Make a Dog’s Tail Wag by Putting the ‘Giving’ in Thanksgiving

Published by Alisa Mullins.

As many of us sit down to a hearty meal with family and friends this Thanksgiving, millions of dogs across the country will be living as they do every day: on a barren patch of dirt amid their accumulated feces, a crumbling and rotting doghouse (if they have any shelter at all), a nearly empty bowl of putrid water (if it hasn’t overturned), and a few pieces of kibble tossed on the ground, often out of the dogs’ reach because of the chains that restrict their movement.

Dog Chained in Yellow Trash Can

PETA’s fieldworkers are trying to change that, at least for the dogs in the area surrounding our headquarters at the Sam Simon Center in Norfolk, Virginia. All year round, our fieldworkers deliver doghouses,  toys, treats, straw bedding, and other basic necessities to lonely, neglected “backyard dogs,” bringing a little comfort to dogs who would otherwise have nothing to alleviate the tedium of long days and cold nights spent chained or penned in “solitary confinement.”

WORK TO COMPLETE:
1 - In the backyard dogs article, where is PETA's headquarters located?
2 - Can you duplicate the part of the backyard dogs article that opens with the words containing "Make a Dog’s" and closes with "restrict their movement."?
3 - Write the next part of the backyard dogs article, picking up after its final sentence.
You won't need the records for anything here.

RAW RECORDS:
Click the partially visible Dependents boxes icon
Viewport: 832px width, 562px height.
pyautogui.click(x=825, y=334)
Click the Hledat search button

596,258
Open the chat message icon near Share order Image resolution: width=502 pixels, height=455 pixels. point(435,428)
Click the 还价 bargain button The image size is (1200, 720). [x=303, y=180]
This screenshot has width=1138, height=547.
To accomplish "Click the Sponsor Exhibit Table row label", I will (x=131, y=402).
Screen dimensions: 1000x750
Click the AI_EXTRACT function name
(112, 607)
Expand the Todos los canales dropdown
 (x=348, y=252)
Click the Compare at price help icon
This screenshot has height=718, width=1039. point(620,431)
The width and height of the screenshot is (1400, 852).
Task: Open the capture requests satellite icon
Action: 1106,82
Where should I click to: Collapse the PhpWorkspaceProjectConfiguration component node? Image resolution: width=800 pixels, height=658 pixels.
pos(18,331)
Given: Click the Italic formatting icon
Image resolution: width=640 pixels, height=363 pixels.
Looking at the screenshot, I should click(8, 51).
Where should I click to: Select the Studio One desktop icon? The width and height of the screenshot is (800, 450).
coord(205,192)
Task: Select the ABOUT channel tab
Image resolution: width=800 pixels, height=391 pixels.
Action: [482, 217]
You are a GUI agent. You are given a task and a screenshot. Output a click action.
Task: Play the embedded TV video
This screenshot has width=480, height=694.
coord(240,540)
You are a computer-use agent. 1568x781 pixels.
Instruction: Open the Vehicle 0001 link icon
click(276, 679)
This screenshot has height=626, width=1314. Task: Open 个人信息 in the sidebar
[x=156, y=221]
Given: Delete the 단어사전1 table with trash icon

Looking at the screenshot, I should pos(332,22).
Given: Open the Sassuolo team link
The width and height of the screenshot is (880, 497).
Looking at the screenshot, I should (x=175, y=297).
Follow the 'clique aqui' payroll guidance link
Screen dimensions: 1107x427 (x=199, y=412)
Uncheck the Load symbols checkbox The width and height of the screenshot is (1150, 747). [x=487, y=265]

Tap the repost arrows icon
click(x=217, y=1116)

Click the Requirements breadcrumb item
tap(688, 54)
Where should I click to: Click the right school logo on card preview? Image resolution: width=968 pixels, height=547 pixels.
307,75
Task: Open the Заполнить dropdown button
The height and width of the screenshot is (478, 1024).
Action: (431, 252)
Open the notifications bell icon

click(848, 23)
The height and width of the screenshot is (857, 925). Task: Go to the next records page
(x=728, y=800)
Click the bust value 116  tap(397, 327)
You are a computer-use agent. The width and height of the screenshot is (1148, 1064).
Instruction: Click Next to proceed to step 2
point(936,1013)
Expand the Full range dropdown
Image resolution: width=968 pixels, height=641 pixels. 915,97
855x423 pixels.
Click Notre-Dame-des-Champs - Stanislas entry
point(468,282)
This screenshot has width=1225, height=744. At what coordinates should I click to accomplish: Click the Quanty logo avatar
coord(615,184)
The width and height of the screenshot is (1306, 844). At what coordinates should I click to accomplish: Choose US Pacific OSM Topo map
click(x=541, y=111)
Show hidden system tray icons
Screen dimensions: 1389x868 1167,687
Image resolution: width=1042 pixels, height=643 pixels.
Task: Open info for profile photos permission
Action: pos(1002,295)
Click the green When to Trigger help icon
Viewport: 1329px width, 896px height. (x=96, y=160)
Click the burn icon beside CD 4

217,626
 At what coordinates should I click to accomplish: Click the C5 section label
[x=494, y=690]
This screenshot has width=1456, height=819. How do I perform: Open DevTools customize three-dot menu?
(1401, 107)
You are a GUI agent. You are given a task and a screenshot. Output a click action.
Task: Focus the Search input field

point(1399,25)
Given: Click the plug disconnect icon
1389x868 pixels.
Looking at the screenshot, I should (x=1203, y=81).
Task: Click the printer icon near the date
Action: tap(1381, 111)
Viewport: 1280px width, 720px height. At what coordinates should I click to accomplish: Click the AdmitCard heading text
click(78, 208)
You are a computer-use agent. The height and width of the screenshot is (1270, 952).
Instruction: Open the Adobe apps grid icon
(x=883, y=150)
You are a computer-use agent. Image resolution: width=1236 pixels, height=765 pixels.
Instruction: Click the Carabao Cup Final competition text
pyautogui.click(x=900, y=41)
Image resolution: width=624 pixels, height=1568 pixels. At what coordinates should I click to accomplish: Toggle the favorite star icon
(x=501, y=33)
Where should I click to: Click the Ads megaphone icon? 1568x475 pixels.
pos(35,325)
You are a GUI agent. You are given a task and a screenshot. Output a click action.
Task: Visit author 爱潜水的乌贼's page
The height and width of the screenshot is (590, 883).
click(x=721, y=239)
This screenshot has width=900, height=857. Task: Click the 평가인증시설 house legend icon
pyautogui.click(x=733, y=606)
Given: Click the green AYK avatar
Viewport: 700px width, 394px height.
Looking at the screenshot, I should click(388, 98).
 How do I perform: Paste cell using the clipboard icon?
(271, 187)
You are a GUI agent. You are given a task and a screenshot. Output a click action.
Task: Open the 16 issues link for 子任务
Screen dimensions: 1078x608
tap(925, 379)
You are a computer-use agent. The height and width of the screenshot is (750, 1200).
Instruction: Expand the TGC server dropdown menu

WRITTEN ANSWERS:
1 - At the Sam Simon Center in Norfolk, Virginia.

2 -
Make a Dog’s Tail Wag by Putting the ‘Giving’ in Thanksgiving

Published by Alisa Mullins.

As many of us sit down to a hearty meal with family and friends this Thanksgiving, millions of dogs across the country will be living as they do every day: on a barren patch of dirt amid their accumulated feces, a crumbling and rotting doghouse (if they have any shelter at all), a nearly empty bowl of putrid water (if it hasn’t overturned), and a few pieces of kibble tossed on the ground, often out of the dogs’ reach because of the chains that restrict their movement.

3 -
Black dog Smokie with CAP Toy Smokie shows off his new digs and “housewarming present.”

That’s where you come in. PETA’s fieldworkers have compiled a wish list of supplies that they routinely take on their visits to neglected dogs, including dog toys and treats, flea treatment, fly repellent, collars, and bowls. We’ve set up an Amazon registry that people can use to purchase the items on our fieldworkers’ wish list and then, with the click of a mouse, have them sent directly to PETA.

On behalf of Smokie and the thousands of other dogs PETA’s fieldworkers have helped, thank you in advance for giving neglected dogs something to be thankful for this Thanksgiving.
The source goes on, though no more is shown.